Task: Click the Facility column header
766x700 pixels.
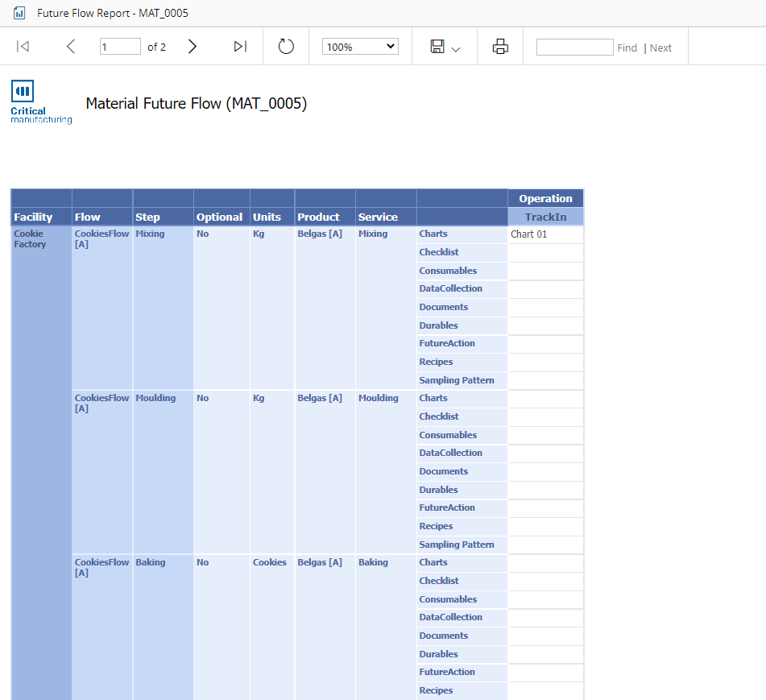Action: pyautogui.click(x=33, y=217)
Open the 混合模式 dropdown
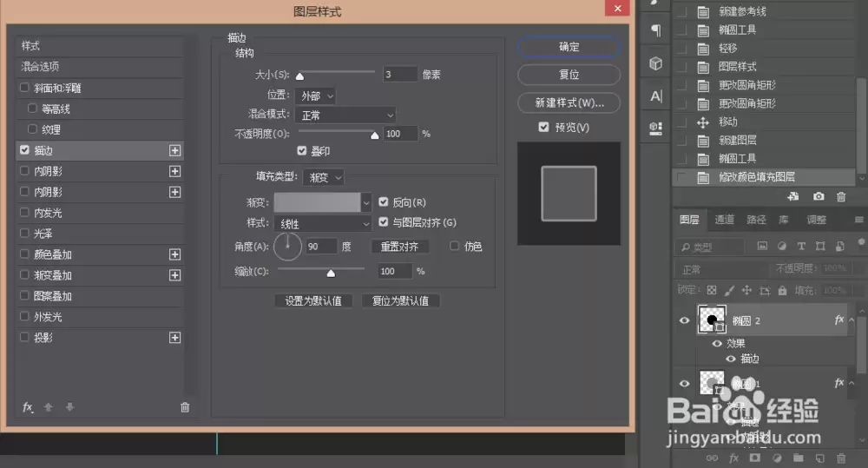 345,115
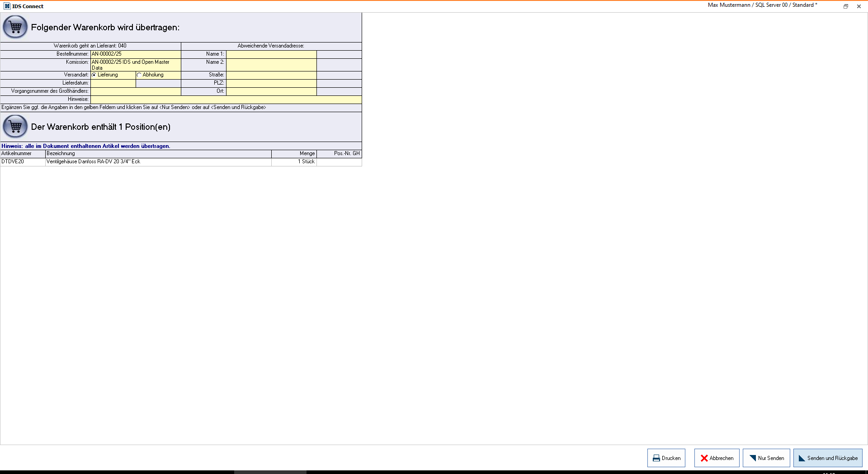Click the Hinweise input field
Image resolution: width=868 pixels, height=474 pixels.
tap(226, 100)
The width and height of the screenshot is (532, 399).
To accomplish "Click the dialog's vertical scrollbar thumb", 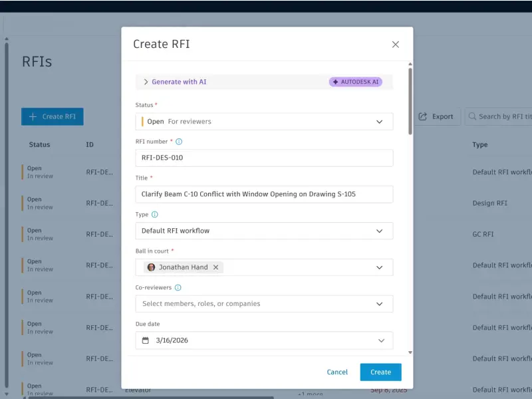I will pyautogui.click(x=410, y=101).
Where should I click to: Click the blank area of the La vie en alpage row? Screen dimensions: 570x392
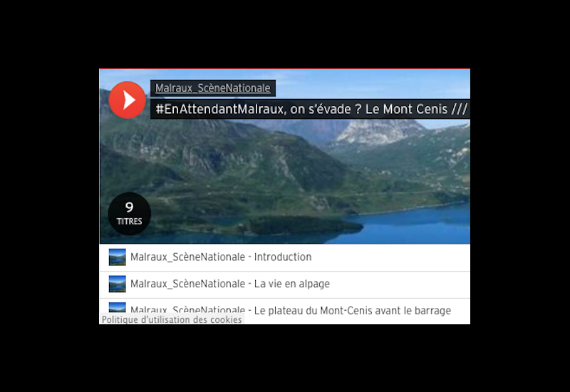400,284

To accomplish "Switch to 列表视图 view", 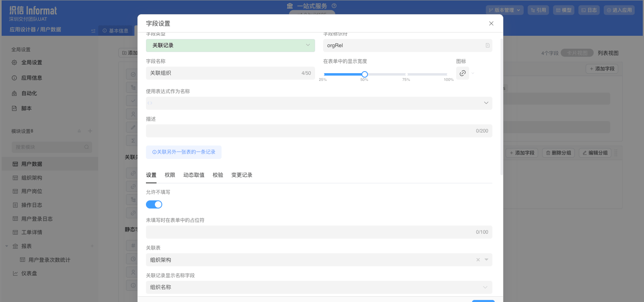I will point(608,53).
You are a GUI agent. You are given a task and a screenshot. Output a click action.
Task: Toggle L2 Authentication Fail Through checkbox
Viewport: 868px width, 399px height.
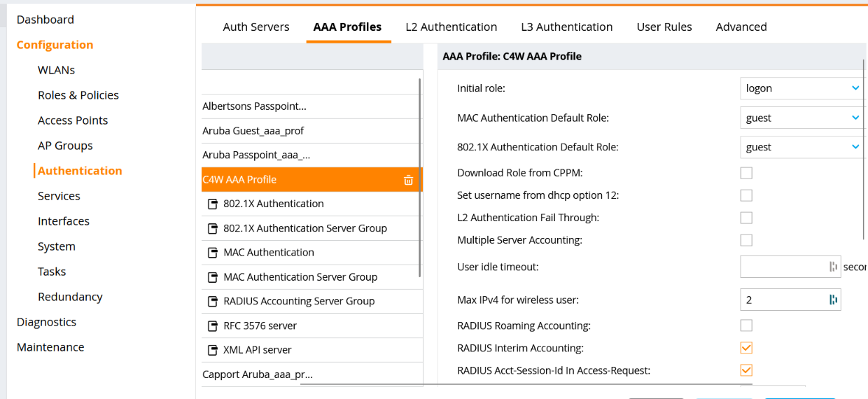click(746, 218)
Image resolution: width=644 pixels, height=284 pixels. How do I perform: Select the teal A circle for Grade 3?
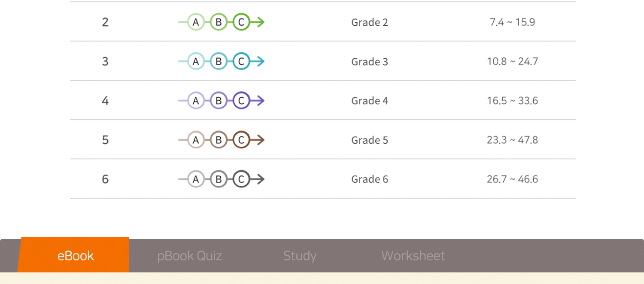pyautogui.click(x=196, y=62)
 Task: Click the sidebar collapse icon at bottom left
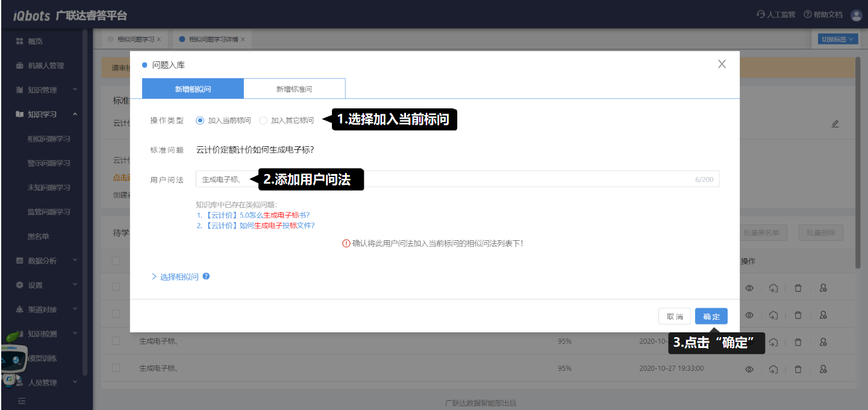pos(22,400)
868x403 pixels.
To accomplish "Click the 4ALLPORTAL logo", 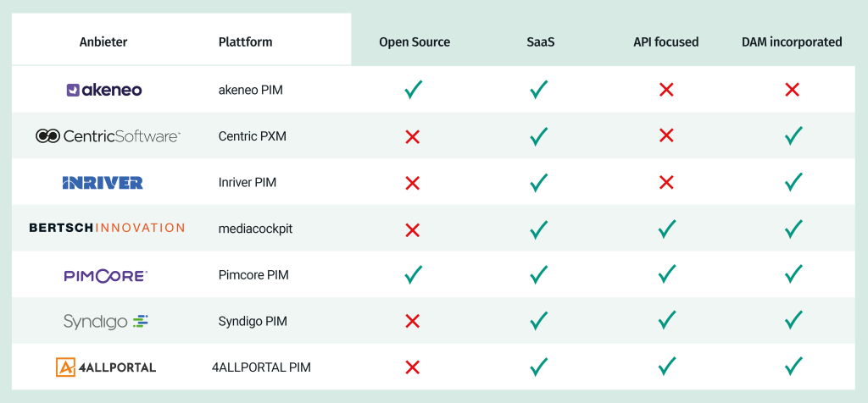I will 106,367.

## REQUIRED ACTION
Show each line in the entries that holds the string "screenshot".

## RESPONSE BELOW
The width and height of the screenshot is (532, 399).
You are a GUI agent. You are given a task and a screenshot. Output a click action.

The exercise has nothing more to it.